# BLCK Vapour - Cape Town are you READY??



## Richio (20/9/18)

_*Volume up & Click Play*_

​

Reactions: Like 1 | Winner 12


----------



## Faiyaz Cheulkar (20/9/18)

What should we expect ? I hope some real mouth watering specials and giveaways

Reactions: Like 2


----------



## Moerse Rooikat (20/9/18)

Richio said:


> *BLCK Vapour Cape Town Store Launch
> 
> Watch this space for more details
> *
> ...



oo hope they are at the launch

Reactions: Like 2 | Funny 2


----------



## Mr. B (20/9/18)

FINALLY!!!!!!!!!!!!!!!!!!!!!!!!!!!!!!!!!!!!!!

Reactions: Like 2


----------



## Silver (20/9/18)

So cool @Richio !
Wishing you guys all the best for the launch of the Cape Town store!!!

Reactions: Like 2 | Thanks 1


----------



## Patrick (21/9/18)

Gotta love the payline: "Once you go BLCK".

Reactions: Like 2 | Dislike 1


----------



## Richio (25/9/18)

OP Updated

Reactions: Like 1 | Winner 1


----------



## Faiyaz Cheulkar (25/9/18)

Who all are coming ??? 

Sent from aPhone

Reactions: Like 1


----------



## Mr. B (25/9/18)

Faiyaz Cheulkar said:


> Who all are coming ???
> 
> Sent from aPhone


I'll get you there

Reactions: Like 2


----------



## Humbolt (25/9/18)

I'll try to make a turn. 
I know @eviltoy will be there for sure

Reactions: Like 3


----------



## Silver (25/9/18)

Richio said:


> OP Updated



Oh wow, this is awesome
Wishing you all the best for the launch of the new shop @Richio !
Sounds like its going to be a great day on 29 Sep!

Please take a photo for us and share it here

@eviltoy , @RiaanRed , @Imperator

Reactions: Like 2 | Thanks 1


----------



## Moerse Rooikat (25/9/18)

what time is who going to be there i will pop in around 1pm i hope need same stuff

Reactions: Like 2


----------



## Faiyaz Cheulkar (25/9/18)

Moerse Rooikat said:


> what time is who going to be there i will pop in around 1pm i hope need same stuff


i was thinking of going around three for the coil making demo

Reactions: Like 1


----------



## Moerse Rooikat (25/9/18)

Faiyaz Cheulkar said:


> i was thinking of going around three for the coil making demo


is it at 3 then i will be there

Reactions: Like 2


----------



## eviltoy (26/9/18)

Record extracts ▸
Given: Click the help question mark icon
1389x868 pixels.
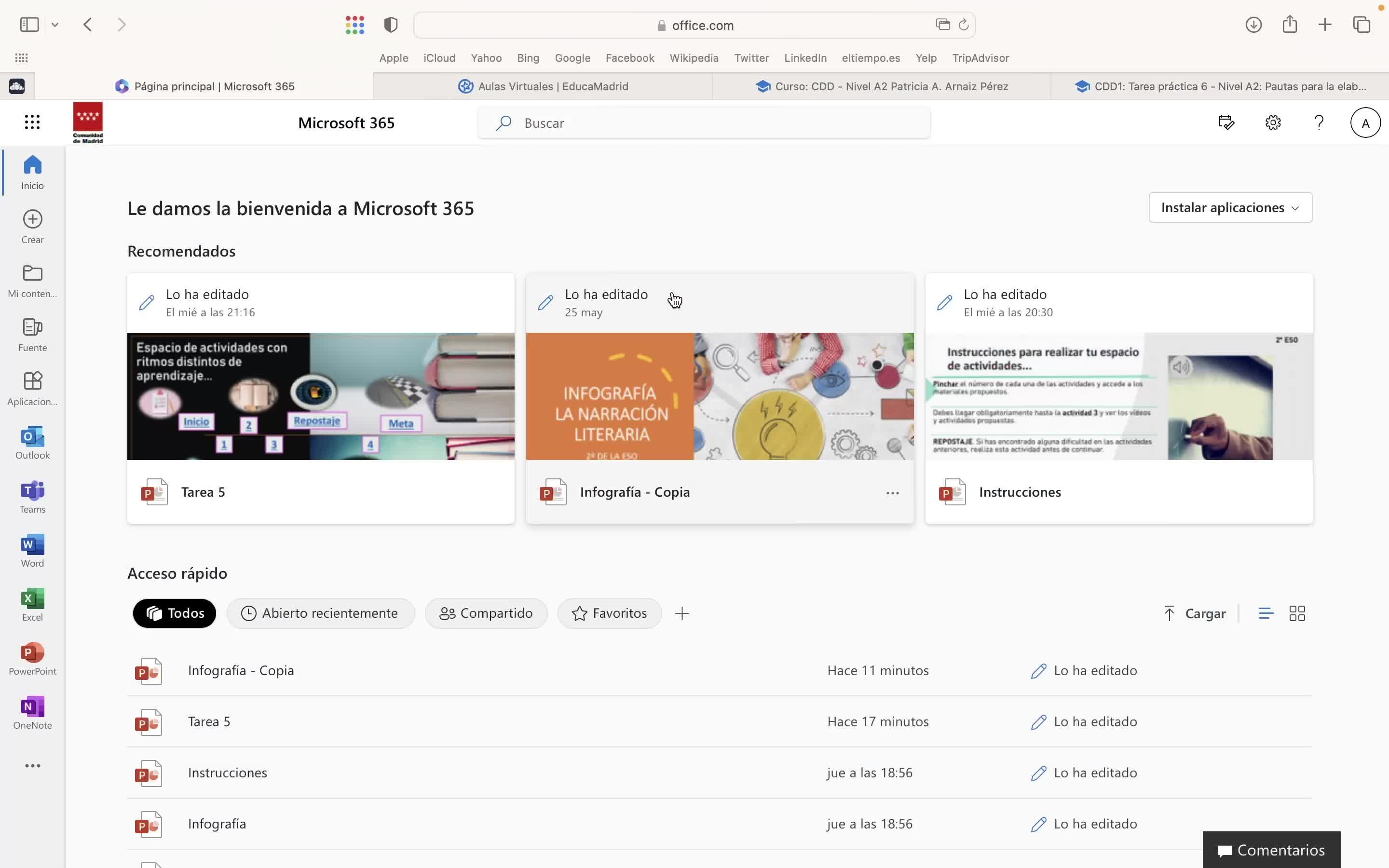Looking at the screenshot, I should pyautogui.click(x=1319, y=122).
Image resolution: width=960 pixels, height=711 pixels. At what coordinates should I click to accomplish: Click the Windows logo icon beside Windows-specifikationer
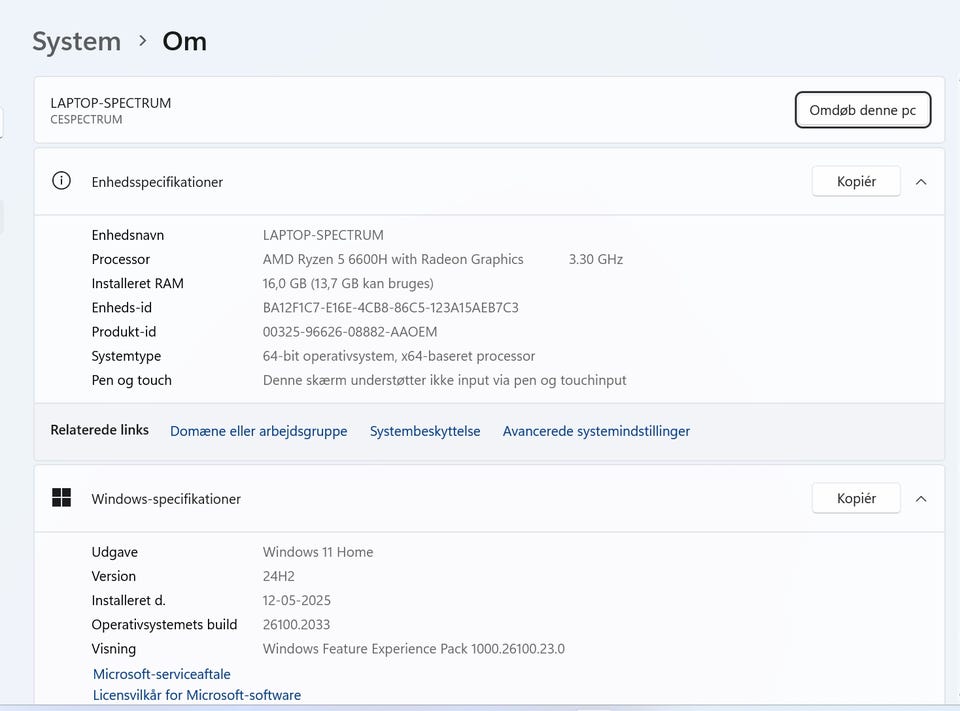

==

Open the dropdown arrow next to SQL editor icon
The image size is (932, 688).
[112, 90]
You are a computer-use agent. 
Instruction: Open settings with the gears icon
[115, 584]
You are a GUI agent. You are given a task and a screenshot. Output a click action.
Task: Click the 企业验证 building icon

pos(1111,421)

* * *

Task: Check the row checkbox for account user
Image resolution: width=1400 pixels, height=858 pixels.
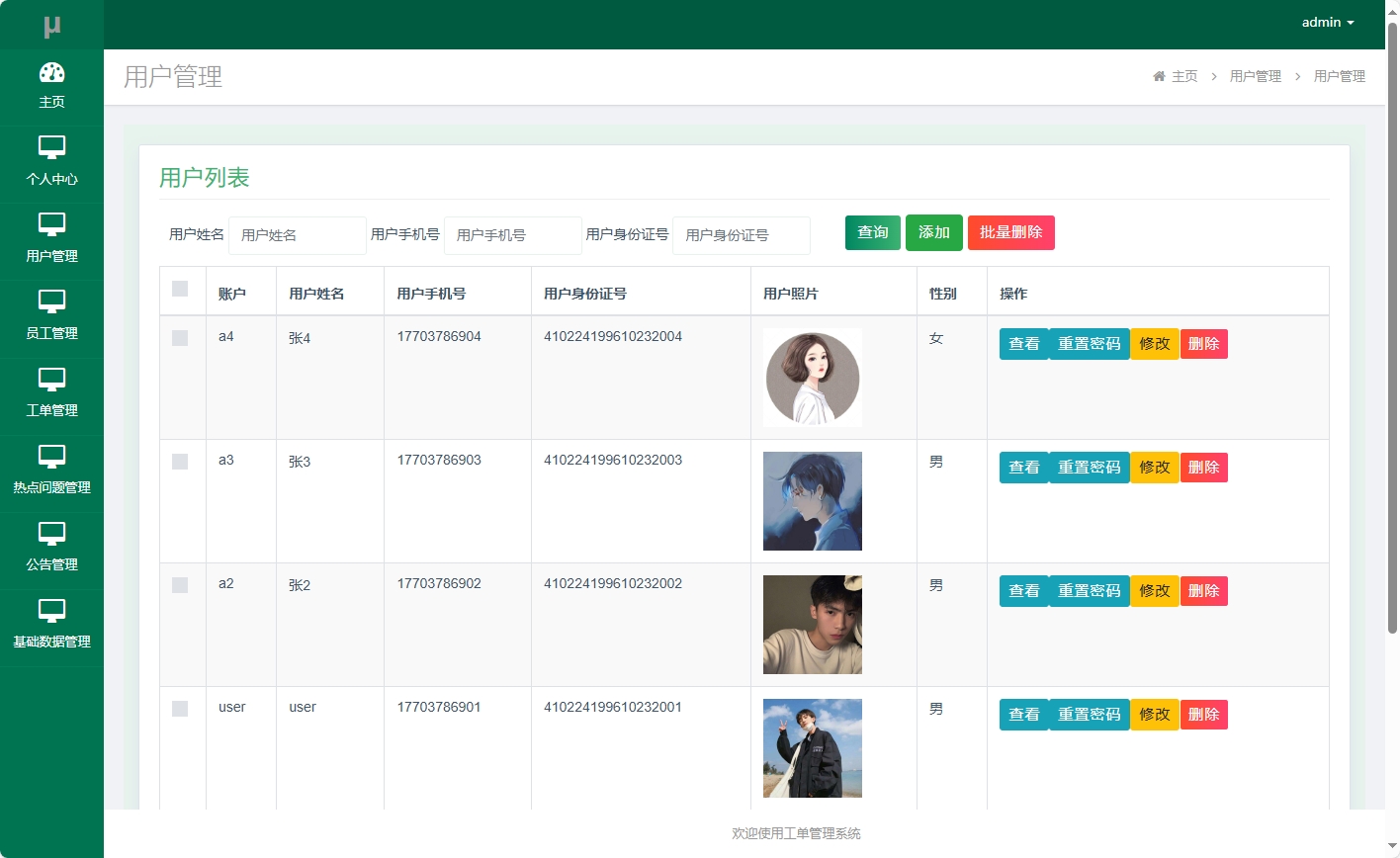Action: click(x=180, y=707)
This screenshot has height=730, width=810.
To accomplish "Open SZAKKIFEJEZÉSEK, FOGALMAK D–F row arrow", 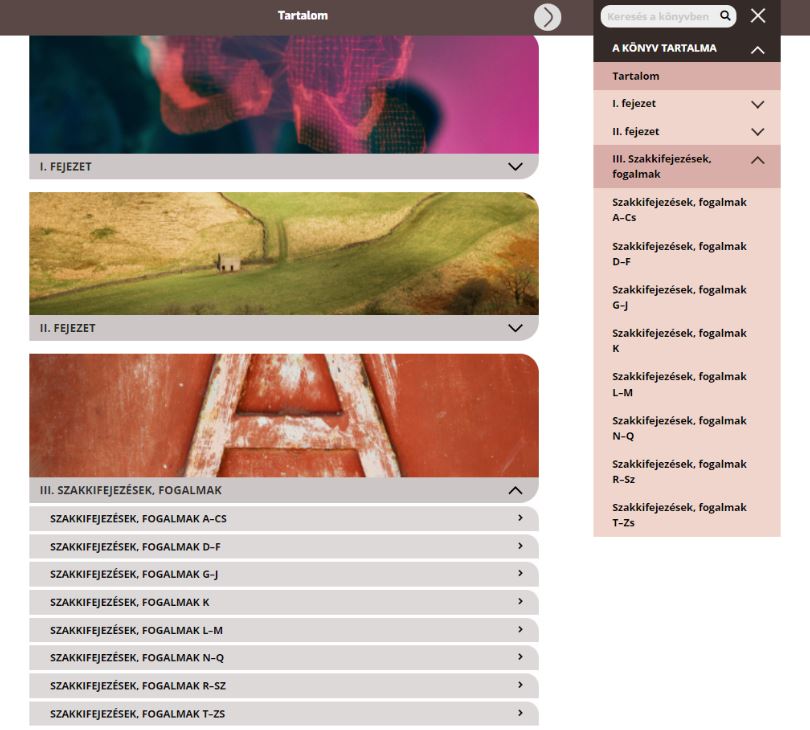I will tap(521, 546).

Written exercise 1 ▸ Reproduce the stretch of the BLCK Vapour forum thread from "## Silver (25/9/18)" through "day on 29 Sep!", word for word.
Written exercise 2 ▸ Condense the paragraph of the BLCK Vapour forum thread that opens "Oh wow, this is awesome" into a short bulleted list that keeps its main facts.
The entries stand apart from the BLCK Vapour forum thread and are separate material.

Written response 1 ▸
## Silver (25/9/18)

Richio said:


> OP Updated



Oh wow, this is awesome
Wishing you all the best for the launch of the new shop @Richio !
Sounds like its going to be a great day on 29 Sep!

Written response 2 ▸
- The update is called awesome.
- Richio is wished all the best for the launch of the new shop.
- The launch on 29 Sep is expected to be a great day.